I'm leaning towards calcium and vitb.

hth,


----------



## Jessica84 (Oct 27, 2011)

I can only tell you what I would do. Like the rest said throw some nutri drench in there, I dont know how long she has been like this, but if more then a couple days and it was a goat I was willing to take to the vet, then yes take her. Im sure you are already doing this, but just in case. I had a doe that Im 99% sure passed from worms and her temp started to drop, just watch your girls temp. I hope she gets better


----------



## keren (Oct 26, 2008)

well im pleased to say she seems a bit brighter today. actually showed interest when i came into the shed, and was chewing her cud which she wasnt doing at all yesterday. she ate the slughtest bit of food - just picked the fruit and veg out of her bowl but at least its something. i also put a rug on her - thanks jess - cant believe i didnt think of that!


----------



## packhillboers (Feb 2, 2011)

Do you think she would like to try some molassasses and crushed tums all mixed up together like a candy?


----------



## toth boer goats (Jul 20, 2008)

That is better news...praying she keeps getting better..... :hug:


----------



## milk and honey (Oct 31, 2010)

I give tums all thru pregnancy..they love the fruit ones!


----------



## keren (Oct 26, 2008)

I dont even know if we get tums here ... they have dolomite for calcium and she has been eating that quite well ... 

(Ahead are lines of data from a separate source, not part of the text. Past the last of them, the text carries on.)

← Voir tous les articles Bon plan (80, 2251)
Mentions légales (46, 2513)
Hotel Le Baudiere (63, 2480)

Unfortunately she has gotten worse. She is now not really able to stand. I got her to stand up once but she went down quite soon after. Tonight I have given B complex, propylene glycol, iron, probiotics and CMPK. She is fighting less tonight when I stab her and drench her which is never a good sign. She ate a couple pieces of her vegies tonight and then nothing else. I have tried bringing her new (and different hay), fresh grass, tagasaste, eucalypt and wattle branches and have found nothing to tempt her. Her udder seems to have emptied?? 

One good thing is she is getting a bit of colour back in her eyelids so I think I am over the worst of the worm/anaemia problem but I now think I have a pretty critical hypocalcaemia/preg tox case on my hands. I am going to talk to the vet tomorrow about drugs to induce. She is far enough along for the kids to survive and I dont like the fact that she isnt able to get up, nor do I want to leave her go without eating.


----------



## toth boer goats (Jul 20, 2008)

Can you cut a branch off a bush... that she may eat...sometimes they will eat...tree leaves and brush... when they won't touch nothing else...don't know if you have oat hay? I find... my Goats won't touch Alfalfa when sick... but will eat oat hay... 

Do you think the the paralysis may be from a kid pushing on her spinal cord?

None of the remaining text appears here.